Smart test
Never use alligator ground wire when measuring high frequency signals
When measuring high-frequency signals, the alligator ground wire of the probe is the source of all evil. No matter how good an instrument is, it cannot be of value. Why?
1. Measured comparison of high frequency crystal oscillator
Let's first experience the difference between the length and the short of the probe ground wire.
Take crystal oscillator signal measurement as an example, as shown in Figure 1 is the conventional alligator wire grounding measurement method. It can be seen that the signal overshoot is severely accompanied by oscillation, which is different from the imagined square wave. The short ground wire spring grounding measurement method shown in Figure 2 has a lot of correct waveforms. Obviously, the senior engineer's method is correct.

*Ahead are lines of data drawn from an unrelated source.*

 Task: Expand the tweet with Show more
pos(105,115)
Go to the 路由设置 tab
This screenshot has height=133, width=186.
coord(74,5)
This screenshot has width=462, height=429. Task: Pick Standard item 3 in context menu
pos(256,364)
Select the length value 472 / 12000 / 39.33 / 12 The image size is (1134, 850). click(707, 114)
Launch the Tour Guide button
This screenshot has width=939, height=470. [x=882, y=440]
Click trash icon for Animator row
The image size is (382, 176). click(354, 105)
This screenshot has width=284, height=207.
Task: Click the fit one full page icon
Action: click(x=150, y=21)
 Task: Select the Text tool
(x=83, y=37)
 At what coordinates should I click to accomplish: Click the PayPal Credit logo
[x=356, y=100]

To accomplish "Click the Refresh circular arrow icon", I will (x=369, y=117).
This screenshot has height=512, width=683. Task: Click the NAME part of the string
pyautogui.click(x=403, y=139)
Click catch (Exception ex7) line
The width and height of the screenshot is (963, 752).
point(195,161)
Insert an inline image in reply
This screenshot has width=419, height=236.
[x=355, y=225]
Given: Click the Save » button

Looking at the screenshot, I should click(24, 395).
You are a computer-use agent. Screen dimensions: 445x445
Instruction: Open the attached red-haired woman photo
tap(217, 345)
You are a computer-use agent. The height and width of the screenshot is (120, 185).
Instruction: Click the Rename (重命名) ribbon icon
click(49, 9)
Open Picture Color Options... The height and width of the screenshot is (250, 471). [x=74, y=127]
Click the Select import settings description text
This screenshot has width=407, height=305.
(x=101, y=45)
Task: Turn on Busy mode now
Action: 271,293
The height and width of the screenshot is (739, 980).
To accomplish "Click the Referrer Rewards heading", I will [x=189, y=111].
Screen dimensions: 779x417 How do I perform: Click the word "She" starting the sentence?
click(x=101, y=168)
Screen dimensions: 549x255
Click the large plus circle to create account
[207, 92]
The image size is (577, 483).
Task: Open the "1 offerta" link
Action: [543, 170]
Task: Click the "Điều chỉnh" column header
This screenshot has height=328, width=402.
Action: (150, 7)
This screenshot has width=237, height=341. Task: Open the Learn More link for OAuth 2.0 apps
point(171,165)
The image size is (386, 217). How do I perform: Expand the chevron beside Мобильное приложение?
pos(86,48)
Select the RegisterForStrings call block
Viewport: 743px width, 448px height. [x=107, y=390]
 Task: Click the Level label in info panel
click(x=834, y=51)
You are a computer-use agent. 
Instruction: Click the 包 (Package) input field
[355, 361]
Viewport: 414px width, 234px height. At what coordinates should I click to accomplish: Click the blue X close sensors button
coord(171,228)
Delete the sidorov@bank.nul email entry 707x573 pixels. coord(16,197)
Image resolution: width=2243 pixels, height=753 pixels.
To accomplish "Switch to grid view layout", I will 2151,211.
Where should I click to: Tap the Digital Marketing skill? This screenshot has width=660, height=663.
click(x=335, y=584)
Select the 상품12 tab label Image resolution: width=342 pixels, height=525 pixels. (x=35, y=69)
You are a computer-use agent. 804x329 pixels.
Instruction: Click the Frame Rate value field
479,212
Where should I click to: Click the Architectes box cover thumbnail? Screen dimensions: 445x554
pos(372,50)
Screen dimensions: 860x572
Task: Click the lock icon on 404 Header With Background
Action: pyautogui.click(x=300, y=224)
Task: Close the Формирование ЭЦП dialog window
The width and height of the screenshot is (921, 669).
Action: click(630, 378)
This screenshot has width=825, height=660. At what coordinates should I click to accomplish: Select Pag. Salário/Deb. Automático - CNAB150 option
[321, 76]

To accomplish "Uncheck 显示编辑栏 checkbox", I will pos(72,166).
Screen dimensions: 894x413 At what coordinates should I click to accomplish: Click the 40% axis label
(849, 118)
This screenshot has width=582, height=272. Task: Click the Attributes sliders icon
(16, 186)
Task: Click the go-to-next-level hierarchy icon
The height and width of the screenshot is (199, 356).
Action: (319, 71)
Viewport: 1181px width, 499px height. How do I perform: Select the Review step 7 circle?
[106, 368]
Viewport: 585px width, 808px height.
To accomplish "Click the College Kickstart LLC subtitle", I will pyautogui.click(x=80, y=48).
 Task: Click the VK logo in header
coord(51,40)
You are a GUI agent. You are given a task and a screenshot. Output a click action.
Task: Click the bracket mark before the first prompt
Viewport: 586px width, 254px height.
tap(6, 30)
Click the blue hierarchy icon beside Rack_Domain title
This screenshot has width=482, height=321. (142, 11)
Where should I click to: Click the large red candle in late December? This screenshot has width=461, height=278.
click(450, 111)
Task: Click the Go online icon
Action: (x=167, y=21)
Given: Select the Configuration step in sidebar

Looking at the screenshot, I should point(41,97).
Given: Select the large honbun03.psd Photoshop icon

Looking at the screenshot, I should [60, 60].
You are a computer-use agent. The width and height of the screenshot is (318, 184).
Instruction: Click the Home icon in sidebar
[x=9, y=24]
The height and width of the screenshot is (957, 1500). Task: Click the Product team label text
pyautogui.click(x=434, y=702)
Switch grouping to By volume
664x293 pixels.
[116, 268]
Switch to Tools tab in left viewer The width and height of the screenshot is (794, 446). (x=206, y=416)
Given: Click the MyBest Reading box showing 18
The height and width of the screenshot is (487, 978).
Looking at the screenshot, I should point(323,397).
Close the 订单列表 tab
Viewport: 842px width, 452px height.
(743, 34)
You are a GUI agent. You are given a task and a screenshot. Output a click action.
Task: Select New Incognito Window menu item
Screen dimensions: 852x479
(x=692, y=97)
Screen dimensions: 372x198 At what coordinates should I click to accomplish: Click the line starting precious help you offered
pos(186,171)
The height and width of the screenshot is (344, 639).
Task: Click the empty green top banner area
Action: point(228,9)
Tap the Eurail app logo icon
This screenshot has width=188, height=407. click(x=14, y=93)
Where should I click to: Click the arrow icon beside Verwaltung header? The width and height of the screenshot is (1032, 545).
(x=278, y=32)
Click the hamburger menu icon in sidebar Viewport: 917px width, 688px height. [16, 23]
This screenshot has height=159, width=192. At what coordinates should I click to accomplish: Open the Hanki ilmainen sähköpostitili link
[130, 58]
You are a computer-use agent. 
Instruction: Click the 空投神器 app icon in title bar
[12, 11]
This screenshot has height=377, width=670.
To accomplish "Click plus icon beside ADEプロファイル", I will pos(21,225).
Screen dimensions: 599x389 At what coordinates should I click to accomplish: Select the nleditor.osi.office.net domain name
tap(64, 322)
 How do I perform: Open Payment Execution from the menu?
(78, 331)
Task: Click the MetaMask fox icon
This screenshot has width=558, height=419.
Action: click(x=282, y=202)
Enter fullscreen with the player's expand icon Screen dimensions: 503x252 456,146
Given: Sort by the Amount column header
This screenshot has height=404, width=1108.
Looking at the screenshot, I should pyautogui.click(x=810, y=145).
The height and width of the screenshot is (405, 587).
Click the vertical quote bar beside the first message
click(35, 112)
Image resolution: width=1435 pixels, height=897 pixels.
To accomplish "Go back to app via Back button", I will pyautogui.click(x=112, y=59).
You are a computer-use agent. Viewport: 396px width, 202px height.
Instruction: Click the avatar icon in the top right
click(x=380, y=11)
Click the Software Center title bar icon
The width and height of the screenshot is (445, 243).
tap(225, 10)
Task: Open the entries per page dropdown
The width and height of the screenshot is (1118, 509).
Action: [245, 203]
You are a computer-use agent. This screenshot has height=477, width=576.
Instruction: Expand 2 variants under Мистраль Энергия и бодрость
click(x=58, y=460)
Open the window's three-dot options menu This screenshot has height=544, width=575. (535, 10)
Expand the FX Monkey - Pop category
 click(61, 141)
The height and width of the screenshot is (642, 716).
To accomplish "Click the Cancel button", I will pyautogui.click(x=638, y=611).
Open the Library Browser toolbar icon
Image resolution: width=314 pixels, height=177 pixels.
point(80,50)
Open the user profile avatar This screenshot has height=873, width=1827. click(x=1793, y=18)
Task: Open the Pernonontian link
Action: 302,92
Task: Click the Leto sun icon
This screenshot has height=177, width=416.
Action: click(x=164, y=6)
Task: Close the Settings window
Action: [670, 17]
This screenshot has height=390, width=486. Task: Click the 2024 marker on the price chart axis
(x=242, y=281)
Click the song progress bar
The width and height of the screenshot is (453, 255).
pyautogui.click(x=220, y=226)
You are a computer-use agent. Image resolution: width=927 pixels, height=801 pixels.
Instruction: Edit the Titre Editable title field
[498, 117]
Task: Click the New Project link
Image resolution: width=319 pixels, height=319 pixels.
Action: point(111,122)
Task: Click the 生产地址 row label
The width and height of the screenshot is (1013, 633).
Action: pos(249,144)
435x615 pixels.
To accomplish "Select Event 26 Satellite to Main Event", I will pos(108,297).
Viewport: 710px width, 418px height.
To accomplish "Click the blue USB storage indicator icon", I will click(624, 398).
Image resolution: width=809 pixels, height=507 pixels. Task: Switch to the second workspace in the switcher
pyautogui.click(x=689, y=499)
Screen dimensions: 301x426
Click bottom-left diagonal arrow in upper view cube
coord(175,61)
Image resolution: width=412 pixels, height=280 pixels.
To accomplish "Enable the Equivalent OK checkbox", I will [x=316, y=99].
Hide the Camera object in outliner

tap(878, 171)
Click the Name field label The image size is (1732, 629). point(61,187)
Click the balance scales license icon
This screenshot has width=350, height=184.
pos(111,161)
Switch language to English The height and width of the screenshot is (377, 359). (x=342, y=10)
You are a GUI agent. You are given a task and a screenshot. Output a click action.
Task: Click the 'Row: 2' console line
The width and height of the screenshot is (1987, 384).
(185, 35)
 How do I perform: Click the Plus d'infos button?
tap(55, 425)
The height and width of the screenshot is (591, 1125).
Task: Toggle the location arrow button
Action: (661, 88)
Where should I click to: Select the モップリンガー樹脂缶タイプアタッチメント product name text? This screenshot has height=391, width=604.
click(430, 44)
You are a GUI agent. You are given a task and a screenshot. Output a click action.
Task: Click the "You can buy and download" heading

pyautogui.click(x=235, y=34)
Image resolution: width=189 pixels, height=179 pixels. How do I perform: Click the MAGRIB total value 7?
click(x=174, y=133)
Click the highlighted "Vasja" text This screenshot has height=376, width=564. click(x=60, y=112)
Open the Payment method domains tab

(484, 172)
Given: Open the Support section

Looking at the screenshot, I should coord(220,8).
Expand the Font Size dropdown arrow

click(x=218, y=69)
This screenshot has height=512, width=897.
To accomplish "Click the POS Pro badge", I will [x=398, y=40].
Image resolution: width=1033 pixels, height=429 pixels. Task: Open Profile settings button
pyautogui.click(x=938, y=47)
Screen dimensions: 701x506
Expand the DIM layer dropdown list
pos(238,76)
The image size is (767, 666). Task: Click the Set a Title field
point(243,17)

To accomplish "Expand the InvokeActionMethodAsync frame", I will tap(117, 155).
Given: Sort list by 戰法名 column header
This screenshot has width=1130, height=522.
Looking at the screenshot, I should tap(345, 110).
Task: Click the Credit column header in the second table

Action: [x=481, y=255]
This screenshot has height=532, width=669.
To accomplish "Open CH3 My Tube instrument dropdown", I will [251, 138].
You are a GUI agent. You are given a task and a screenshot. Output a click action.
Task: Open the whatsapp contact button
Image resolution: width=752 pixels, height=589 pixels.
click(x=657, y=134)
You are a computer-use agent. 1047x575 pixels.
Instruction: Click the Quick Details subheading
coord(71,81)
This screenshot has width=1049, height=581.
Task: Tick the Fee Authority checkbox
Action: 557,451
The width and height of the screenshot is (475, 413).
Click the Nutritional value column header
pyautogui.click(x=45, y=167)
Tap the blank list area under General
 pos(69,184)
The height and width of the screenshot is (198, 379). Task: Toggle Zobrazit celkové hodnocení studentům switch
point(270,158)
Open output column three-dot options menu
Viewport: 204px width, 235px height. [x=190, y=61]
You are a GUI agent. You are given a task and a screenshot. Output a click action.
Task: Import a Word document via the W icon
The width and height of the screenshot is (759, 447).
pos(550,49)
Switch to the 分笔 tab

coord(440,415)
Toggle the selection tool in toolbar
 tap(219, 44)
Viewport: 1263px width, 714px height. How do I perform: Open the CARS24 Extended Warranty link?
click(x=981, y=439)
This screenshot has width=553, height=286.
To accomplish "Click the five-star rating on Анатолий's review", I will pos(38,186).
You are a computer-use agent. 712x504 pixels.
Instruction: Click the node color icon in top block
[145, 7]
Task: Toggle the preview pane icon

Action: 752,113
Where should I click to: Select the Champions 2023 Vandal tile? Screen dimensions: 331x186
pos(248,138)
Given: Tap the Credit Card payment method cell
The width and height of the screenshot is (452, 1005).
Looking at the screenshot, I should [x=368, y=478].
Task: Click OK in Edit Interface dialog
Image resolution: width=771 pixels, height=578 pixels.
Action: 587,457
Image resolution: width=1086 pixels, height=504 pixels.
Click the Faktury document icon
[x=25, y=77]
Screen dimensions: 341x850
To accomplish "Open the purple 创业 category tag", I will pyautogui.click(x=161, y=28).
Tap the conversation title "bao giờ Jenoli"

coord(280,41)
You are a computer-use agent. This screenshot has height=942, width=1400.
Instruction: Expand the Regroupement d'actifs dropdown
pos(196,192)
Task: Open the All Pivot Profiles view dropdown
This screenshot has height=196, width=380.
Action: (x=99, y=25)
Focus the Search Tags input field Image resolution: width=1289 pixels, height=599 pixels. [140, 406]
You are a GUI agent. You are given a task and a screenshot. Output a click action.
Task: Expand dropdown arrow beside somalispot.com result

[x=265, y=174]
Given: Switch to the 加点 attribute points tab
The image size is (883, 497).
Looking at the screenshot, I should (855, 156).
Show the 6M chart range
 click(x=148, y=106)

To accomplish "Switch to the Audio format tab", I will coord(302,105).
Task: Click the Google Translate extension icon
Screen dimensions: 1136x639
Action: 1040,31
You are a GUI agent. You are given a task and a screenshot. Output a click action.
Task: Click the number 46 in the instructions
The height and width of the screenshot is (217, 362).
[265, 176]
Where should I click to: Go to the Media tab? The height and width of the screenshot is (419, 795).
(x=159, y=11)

Figure 1 Conventional (crocodile line) measurement method (error)
Figure 2 Short ground (spring ground) measurement method (correct)
2. Difference: Inductance
There are various signs that the murderer is the "ground line". Where is the evidence?
Let's look at the diagram. Figure 3 shows the theoretical equivalent model of an oscilloscope using a probe for signal measurement. The probe and the oscilloscope constitute a test equipment with a certain input resistance and input capacitance; the measured signal is equivalent to a source with a certain internal resistance and working load.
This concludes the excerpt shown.